The reply should consist of the line containing "The image size is (1548, 784)." and all lines after it in the listing below, reproduced exactly and nothing more.

Dataset extract >>
►
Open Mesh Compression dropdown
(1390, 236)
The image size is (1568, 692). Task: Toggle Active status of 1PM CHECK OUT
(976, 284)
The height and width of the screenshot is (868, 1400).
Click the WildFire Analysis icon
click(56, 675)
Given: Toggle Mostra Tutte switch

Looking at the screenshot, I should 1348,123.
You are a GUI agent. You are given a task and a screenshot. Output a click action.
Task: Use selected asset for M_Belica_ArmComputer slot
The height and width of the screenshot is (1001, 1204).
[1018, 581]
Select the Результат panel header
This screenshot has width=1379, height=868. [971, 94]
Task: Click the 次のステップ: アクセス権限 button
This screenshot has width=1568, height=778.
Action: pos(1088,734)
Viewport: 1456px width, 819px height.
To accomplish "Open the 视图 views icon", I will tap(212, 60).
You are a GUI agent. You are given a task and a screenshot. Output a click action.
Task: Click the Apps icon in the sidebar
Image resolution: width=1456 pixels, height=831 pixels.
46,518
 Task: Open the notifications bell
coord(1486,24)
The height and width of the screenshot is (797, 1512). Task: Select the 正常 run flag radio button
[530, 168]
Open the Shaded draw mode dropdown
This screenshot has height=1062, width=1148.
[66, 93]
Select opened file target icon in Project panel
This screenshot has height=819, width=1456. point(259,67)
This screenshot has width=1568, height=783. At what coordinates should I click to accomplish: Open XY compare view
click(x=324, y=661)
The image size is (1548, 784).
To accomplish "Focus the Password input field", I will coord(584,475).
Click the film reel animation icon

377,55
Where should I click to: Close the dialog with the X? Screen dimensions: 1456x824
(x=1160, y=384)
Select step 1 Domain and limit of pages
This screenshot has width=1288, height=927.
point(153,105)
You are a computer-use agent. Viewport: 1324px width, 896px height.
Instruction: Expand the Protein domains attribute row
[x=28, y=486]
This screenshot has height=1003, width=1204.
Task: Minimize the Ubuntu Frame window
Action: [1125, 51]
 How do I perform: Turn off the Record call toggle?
◄
Answer to the exercise >>
The image size is (1548, 784).
To accomplish "Focus the Password input field", I will coord(584,475).
Click the film reel animation icon

377,55
Where should I click to: Close the dialog with the X? Screen dimensions: 1456x824
(x=1160, y=384)
Select step 1 Domain and limit of pages
This screenshot has width=1288, height=927.
point(153,105)
You are a computer-use agent. Viewport: 1324px width, 896px height.
Instruction: Expand the Protein domains attribute row
[x=28, y=486]
This screenshot has height=1003, width=1204.
Task: Minimize the Ubuntu Frame window
Action: [1125, 51]
 How do I perform: Turn off the Record call toggle?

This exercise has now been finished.